ACTIVITY:
What you return must match the records exactly, with every line included.

RECORDS SHOWN:

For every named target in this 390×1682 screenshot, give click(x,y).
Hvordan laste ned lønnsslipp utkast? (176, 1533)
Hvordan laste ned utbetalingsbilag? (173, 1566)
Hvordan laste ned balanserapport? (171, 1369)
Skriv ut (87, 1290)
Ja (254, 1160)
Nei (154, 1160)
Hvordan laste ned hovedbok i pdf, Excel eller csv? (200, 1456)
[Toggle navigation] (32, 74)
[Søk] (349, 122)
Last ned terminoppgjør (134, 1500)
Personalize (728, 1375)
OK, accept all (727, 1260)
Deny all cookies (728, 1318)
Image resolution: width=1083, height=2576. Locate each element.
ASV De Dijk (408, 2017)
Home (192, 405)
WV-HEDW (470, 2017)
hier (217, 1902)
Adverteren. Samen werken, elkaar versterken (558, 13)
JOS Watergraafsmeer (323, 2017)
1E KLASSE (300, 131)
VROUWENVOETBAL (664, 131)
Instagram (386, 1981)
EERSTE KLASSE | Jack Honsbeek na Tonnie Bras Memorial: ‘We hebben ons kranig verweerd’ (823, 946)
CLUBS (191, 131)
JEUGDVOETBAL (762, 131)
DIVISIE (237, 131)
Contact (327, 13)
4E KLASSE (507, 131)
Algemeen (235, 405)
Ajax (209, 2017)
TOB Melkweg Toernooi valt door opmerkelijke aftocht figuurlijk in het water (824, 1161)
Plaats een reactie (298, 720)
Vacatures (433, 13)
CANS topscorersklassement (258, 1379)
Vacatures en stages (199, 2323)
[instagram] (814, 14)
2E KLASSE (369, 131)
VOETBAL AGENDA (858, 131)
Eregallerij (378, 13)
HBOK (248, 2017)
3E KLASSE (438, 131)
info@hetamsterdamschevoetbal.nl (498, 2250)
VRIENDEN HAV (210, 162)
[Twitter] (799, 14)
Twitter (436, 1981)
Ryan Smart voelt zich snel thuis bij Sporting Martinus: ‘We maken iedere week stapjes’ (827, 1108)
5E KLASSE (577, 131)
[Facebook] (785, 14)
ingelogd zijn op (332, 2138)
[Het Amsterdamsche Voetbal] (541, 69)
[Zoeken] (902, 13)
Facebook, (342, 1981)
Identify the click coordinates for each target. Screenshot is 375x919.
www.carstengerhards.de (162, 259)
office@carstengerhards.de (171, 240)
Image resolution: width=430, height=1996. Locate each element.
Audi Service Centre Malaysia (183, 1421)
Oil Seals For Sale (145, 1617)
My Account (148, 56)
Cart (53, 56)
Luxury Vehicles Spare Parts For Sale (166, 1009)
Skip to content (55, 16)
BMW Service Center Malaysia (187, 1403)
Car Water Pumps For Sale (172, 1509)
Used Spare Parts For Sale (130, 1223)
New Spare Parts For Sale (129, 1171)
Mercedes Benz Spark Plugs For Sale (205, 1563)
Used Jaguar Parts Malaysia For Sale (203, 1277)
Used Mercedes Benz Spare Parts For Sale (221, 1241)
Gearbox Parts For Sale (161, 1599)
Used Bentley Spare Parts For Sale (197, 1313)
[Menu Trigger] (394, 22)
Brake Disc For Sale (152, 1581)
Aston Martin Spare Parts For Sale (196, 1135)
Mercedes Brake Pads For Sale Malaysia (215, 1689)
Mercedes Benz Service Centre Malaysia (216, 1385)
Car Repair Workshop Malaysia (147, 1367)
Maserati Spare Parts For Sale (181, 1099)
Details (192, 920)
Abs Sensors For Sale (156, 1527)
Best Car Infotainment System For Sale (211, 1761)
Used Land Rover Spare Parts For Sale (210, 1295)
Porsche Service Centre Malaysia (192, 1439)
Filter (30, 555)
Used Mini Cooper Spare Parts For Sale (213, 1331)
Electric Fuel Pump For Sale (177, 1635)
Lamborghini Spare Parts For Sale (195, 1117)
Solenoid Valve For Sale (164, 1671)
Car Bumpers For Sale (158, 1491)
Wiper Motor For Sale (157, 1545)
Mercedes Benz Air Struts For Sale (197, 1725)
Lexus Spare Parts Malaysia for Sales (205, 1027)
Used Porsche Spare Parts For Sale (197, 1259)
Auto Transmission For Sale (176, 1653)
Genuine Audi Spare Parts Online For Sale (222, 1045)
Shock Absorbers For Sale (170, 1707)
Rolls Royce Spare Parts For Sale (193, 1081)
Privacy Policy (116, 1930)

FINISHED EXERCISE:
For every named target in this 390×1682 screenshot, give click(x,y).
Hvordan laste ned lønnsslipp utkast? (176, 1533)
Hvordan laste ned utbetalingsbilag? (173, 1566)
Hvordan laste ned balanserapport? (171, 1369)
Skriv ut (87, 1290)
Ja (254, 1160)
Nei (154, 1160)
Hvordan laste ned hovedbok i pdf, Excel eller csv? (200, 1456)
[Toggle navigation] (32, 74)
[Søk] (349, 122)
Last ned terminoppgjør (134, 1500)
Personalize (728, 1375)
OK, accept all (727, 1260)
Deny all cookies (728, 1318)
Image resolution: width=1083, height=2576. Locate each element.
ASV De Dijk (408, 2017)
Home (192, 405)
WV-HEDW (470, 2017)
hier (217, 1902)
Adverteren. Samen werken, elkaar versterken (558, 13)
JOS Watergraafsmeer (323, 2017)
1E KLASSE (300, 131)
VROUWENVOETBAL (664, 131)
Instagram (386, 1981)
EERSTE KLASSE | Jack Honsbeek na Tonnie Bras Memorial: ‘We hebben ons kranig verweerd’ (823, 946)
CLUBS (191, 131)
JEUGDVOETBAL (762, 131)
DIVISIE (237, 131)
Contact (327, 13)
4E KLASSE (507, 131)
Algemeen (235, 405)
Ajax (209, 2017)
TOB Melkweg Toernooi valt door opmerkelijke aftocht figuurlijk in het water (824, 1161)
Plaats een reactie (298, 720)
Vacatures (433, 13)
CANS topscorersklassement (258, 1379)
Vacatures en stages (199, 2323)
[instagram] (814, 14)
2E KLASSE (369, 131)
VOETBAL AGENDA (858, 131)
Eregallerij (378, 13)
HBOK (248, 2017)
3E KLASSE (438, 131)
info@hetamsterdamschevoetbal.nl (498, 2250)
VRIENDEN HAV (210, 162)
[Twitter] (799, 14)
Twitter (436, 1981)
Ryan Smart voelt zich snel thuis bij Sporting Martinus: ‘We maken iedere week stapjes’ (827, 1108)
5E KLASSE (577, 131)
[Facebook] (785, 14)
ingelogd zijn op (332, 2138)
[Het Amsterdamsche Voetbal] (541, 69)
[Zoeken] (902, 13)
Facebook, (342, 1981)
Identify the click coordinates for each target. Screenshot is 375x919.
www.carstengerhards.de (162, 259)
office@carstengerhards.de (171, 240)
Image resolution: width=430, height=1996. Locate each element.
Audi Service Centre Malaysia (183, 1421)
Oil Seals For Sale (145, 1617)
My Account (148, 56)
Cart (53, 56)
Luxury Vehicles Spare Parts For Sale (166, 1009)
Skip to content (55, 16)
BMW Service Center Malaysia (187, 1403)
Car Water Pumps For Sale (172, 1509)
Used Spare Parts For Sale (130, 1223)
New Spare Parts For Sale (129, 1171)
Mercedes Benz Spark Plugs For Sale (205, 1563)
Used Jaguar Parts Malaysia For Sale (203, 1277)
Used Mercedes Benz Spare Parts For Sale (221, 1241)
Gearbox Parts For Sale (161, 1599)
Used Bentley Spare Parts For Sale (197, 1313)
[Menu Trigger] (394, 22)
Brake Disc For Sale (152, 1581)
Aston Martin Spare Parts For Sale (196, 1135)
Mercedes Brake Pads For Sale Malaysia (215, 1689)
Mercedes Benz Service Centre Malaysia (216, 1385)
Car Repair Workshop Malaysia (147, 1367)
Maserati Spare Parts For Sale (181, 1099)
Details (192, 920)
Abs Sensors For Sale (156, 1527)
Best Car Infotainment System For Sale (211, 1761)
Used Land Rover Spare Parts For Sale (210, 1295)
Porsche Service Centre Malaysia (192, 1439)
Filter (30, 555)
Used Mini Cooper Spare Parts For Sale (213, 1331)
Electric Fuel Pump For Sale (177, 1635)
Lamborghini Spare Parts For Sale (195, 1117)
Solenoid Valve For Sale (164, 1671)
Car Bumpers For Sale (158, 1491)
Wiper Motor For Sale (157, 1545)
Mercedes Benz Air Struts For Sale (197, 1725)
Lexus Spare Parts Malaysia for Sales (205, 1027)
Used Porsche Spare Parts For Sale (197, 1259)
Auto Transmission For Sale (176, 1653)
Genuine Audi Spare Parts Online For Sale (222, 1045)
Shock Absorbers For Sale (170, 1707)
Rolls Royce Spare Parts For Sale (193, 1081)
Privacy Policy (116, 1930)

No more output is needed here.